Emotional abuse is the use of guilt, fear, humiliation, intimidation, coercion, manipulation, or any other non-physical means of controlling or subjugating another person. Emotional abuse in a dating relationship generally leads to the abused partner feeling worthless and undeserving of anything but the abusive treatment she has become accustomed to.
Types of Emotional Abuse
There are many types of emotional abuse. If you are a teenager in a dating relationship, how do you know if you’re being emotionally abused? You may wonder, “Is this abuse?” How do you know if your boyfriend or girlfriend is being emotionally abusive? Here is a list of behavior that is considered emotional abuse.
- He insults or criticizes you.
- He tells you what to wear, where to go, what to do.
- He acts jealous or possessive.
- He forbids you to spend time with your friends, only with him.
- He texts or IMs you excessively so that he always knows what you’re doing.
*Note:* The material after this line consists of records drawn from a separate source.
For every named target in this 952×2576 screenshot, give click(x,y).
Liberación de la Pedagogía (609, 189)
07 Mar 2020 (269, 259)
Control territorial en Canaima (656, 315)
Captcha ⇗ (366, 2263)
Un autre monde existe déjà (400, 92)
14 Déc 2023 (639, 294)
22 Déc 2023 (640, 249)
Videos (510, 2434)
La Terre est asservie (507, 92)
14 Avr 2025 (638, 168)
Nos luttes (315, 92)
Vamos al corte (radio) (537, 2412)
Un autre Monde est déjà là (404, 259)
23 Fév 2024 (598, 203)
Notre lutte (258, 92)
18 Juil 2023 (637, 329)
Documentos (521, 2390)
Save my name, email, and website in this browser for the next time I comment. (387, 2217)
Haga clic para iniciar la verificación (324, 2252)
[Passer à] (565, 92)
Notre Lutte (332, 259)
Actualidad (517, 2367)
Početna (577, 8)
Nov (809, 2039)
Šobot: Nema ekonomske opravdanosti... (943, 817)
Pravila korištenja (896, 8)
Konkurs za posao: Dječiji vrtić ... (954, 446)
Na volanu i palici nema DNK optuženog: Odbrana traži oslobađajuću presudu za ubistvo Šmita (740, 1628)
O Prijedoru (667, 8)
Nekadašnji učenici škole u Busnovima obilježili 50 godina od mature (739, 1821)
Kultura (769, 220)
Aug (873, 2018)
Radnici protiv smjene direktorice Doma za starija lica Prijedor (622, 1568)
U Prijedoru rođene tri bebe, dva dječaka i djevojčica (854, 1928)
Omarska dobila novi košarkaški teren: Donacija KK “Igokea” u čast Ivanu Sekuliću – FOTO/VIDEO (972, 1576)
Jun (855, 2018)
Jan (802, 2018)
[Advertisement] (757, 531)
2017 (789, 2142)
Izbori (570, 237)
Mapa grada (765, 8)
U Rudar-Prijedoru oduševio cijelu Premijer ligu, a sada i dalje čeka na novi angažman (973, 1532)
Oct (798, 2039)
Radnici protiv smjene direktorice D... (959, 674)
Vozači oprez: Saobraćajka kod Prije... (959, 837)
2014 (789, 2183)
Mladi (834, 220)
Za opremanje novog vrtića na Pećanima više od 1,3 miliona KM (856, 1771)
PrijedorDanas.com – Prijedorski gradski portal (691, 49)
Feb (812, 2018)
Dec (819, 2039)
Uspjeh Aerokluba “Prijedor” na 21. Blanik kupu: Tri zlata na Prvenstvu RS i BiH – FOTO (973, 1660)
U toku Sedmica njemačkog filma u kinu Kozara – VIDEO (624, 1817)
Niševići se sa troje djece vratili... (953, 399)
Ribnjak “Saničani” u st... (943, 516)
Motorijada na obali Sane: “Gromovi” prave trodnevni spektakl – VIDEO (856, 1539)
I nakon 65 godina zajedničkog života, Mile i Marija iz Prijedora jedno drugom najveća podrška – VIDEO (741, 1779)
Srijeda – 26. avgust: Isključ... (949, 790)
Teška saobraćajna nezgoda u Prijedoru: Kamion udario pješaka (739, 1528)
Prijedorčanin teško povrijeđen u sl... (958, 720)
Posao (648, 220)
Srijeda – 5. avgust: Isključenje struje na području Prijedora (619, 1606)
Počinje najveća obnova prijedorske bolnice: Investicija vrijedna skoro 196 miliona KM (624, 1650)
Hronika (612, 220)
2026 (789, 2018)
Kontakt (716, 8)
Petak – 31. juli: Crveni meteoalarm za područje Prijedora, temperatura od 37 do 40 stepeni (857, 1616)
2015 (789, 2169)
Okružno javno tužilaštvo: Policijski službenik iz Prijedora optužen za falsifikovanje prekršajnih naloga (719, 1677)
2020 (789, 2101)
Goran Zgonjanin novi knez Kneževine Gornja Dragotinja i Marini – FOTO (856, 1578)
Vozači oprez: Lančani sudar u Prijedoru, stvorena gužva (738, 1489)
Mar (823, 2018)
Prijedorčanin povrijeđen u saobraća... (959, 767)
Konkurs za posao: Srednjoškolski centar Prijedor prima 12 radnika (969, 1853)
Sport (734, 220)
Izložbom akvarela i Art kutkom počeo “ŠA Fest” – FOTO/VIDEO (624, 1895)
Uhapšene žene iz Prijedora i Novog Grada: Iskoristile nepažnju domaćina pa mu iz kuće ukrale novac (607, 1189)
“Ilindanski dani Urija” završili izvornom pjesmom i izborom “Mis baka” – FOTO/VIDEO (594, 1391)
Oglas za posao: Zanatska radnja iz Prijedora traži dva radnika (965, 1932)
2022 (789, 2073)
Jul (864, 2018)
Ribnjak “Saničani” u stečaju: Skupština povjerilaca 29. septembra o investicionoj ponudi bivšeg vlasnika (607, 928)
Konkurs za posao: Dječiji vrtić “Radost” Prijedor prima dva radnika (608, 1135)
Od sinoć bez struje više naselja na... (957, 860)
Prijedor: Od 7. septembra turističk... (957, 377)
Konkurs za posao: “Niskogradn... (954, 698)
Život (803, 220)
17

- He looks at you or behaves in a manner that scares you.
- He tries to force you to have sex before you’re ready, including oral sex.
- He threatens to hurt you if you leave him.
- He blames you for the hurtful things he says and does.
What to Do If You’re Being Emotionally Abused
The important thing to keep in mind if you’re being emotionally abused is that you are not to blame for the abuse. One of the things that emotional abuse does is that it lowers your self-esteem, making you feel like you are unworthy of a better relationship that makes you happy. Because of this, you may feel like no one else would ever love you or find you attractive. You may want to stay with the abuser because you don’t want to be alone and you don’t think anyone else would want you.
If you recognize any of the types of emotional abuse listed above, realize that you do deserve better and that you need to get out of this abusive relationship.
You can call the National Teen Dating Abuse Helpline at 1-866-331-9474 for help and advice. The helpline is available 24 hours a day, 365 days a year, and all calls are anonymous and confidential. Calling the helpline can give you the courage you need to get out of your abusive relationship.
If you fear for your safety, do not break up with your boyfriend or girlfriend in person; do it over the phone or by email. Make sure you do not end up alone with him or her; if you have to talk in person, make sure it is in public with friends or others around you. Tell your parents and your friends so that they know what is going on. Call 911 if you ever feel you are in immediate danger.